▸ Assigned task 1
Print word for word the part of the hospital readmission article that opens with the words containing "More than 1,000" and closes with "a follow-up visit.".
▸ Assigned task 2
In the hospital readmission article, what readmission rate did the CTI participants have?
▸ Assigned task 3
Translate this sentence from the hospital readmission article into Spanish: "This group had a hospital readmission rate of 12.8 percent, compared with the 20 percent readmission rate of those who did not take part in the intervention."

-- Text provided follows --

More than 1,000 Medicare patients at six Rhode Island hospitals were invited to participate in the CTI program; 257 (24.7 percent) accepted. The CTI participants were taught to identify their medical problems; understand their prescription medication and when to take it; recognize whether their condition is worsening and how to reach out for help; and discuss/practice how to schedule a follow-up visit.

This group had a hospital readmission rate of 12.8 percent, compared with the 20 percent readmission rate of those who did not take part in the intervention. 

“In our hands it was a roughly 36 percent reduction in the odds of readmission; that’s pretty good. That’s a very inexpensive intervention for what you get,” says senior author Stefan Gravenstein, MD, a professor of medicine at Brown University Alpert Medical School and the clinical director of Quality Partners of Rhode Island, a Medicare-contracted quality-improvement organization. “The people who are just coming out of the hospital are uniquely at risk of having things happen to them, so they need to know when and how to reach back into the system and get help before it becomes an emergency.”

More than 400 medical centers offer formal transition care, but the rate of readmission within 30 days remains high among people older than age 65. “That percentage of medical [readmissions] is somewhere between 20 and 30 percent, depending on what part of the country you’re in,” Dr. Gravenstein says. “That means you have a on1-in-5 chance of ending up back in the hospital if you’re a Medicare patient. To me that’s a lot.”

Patients being discharged should have the four skills that the CTI program teaches, he adds. “We providers should be teaching patients how to do this in the first place. That should be part of their vocabulary. They should be health literate, and the fact they don’t know means we are failing them in a big way.”


 

Another study assessed a transition-care program at Baylor Medical Center Garland, in Texas, for heart failure patients aged 65 and older. Of the 140 Medicare patients eligible for the study, 56 (40 percent) elected to participate. They received guidance from specially trained nurses before discharge and at least eight home visits, and their readmission rate was 48 percent lower than the group that didn’t take part.

“The response was impressive,” says lead author Brett D. Stauffer, MD, an internal medicine doctor at Baylor Healthcare System in Dallas and a clinical scholar at the Institute for Health Care Research and Improvement. “As much as we’d like to believe that patients listen to their doctors, the fact is, when you’re in the hospital and getting discharged home, you often are in a state of flux,” he says. Intervention is effective when patients “have someone with medical knowledge interacting with them in their homes, rather than just getting abstract directions at time of discharge.”

-- Text provided concluded --
-- Data extract follows --

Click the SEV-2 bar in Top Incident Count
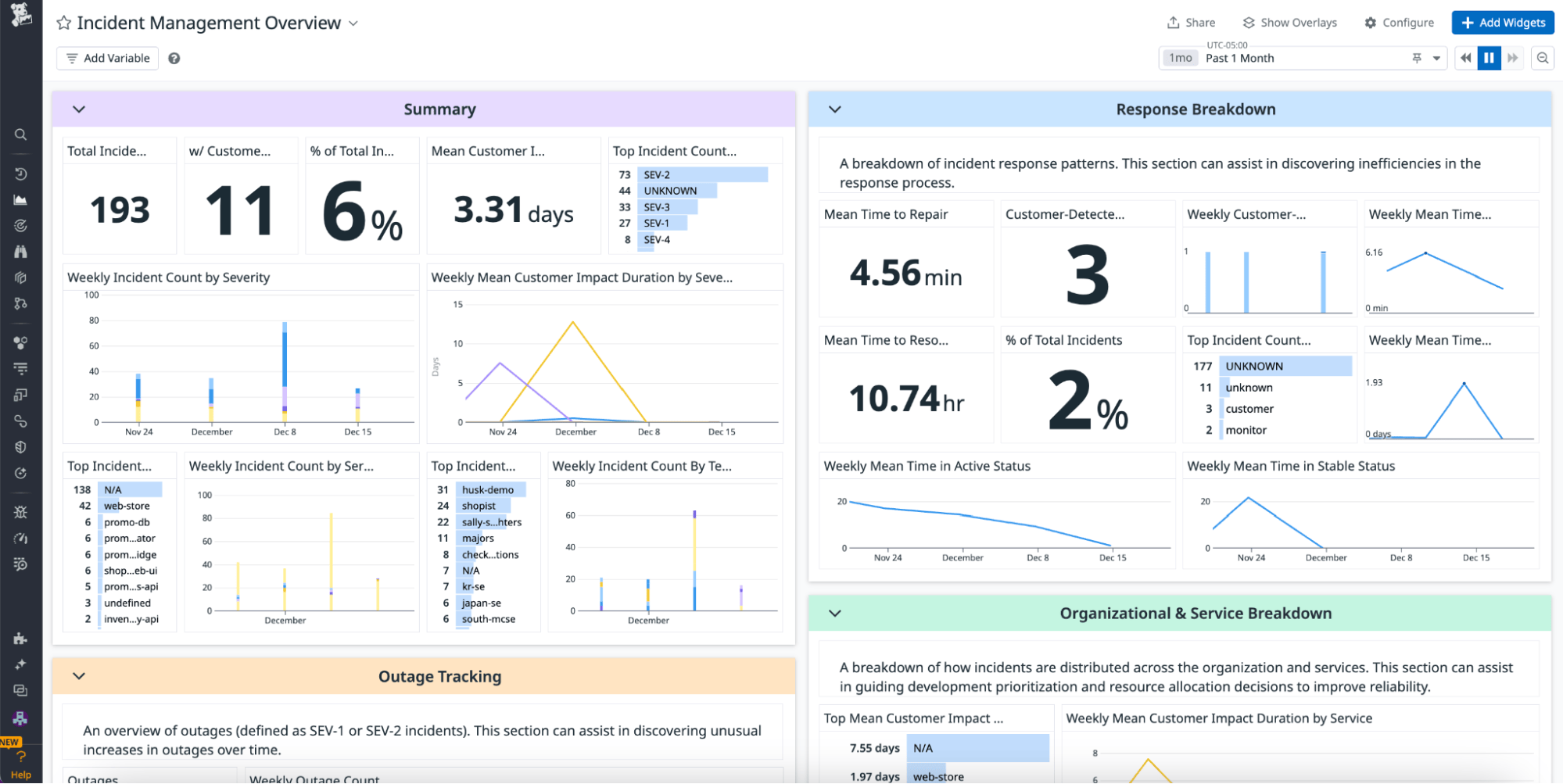Image resolution: width=1563 pixels, height=784 pixels. pyautogui.click(x=701, y=175)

-- Data extract concluded --

▸ Exercise result 1
More than 1,000 Medicare patients at six Rhode Island hospitals were invited to participate in the CTI program; 257 (24.7 percent) accepted. The CTI participants were taught to identify their medical problems; understand their prescription medication and when to take it; recognize whether their condition is worsening and how to reach out for help; and discuss/practice how to schedule a follow-up visit.

▸ Exercise result 2
12.8 percent

▸ Exercise result 3
Este grupo tuvo una tasa de readmisión hospitalaria del 12,8 por ciento, en comparación con la tasa de readmisión del 20 por ciento de quienes no participaron en la intervención.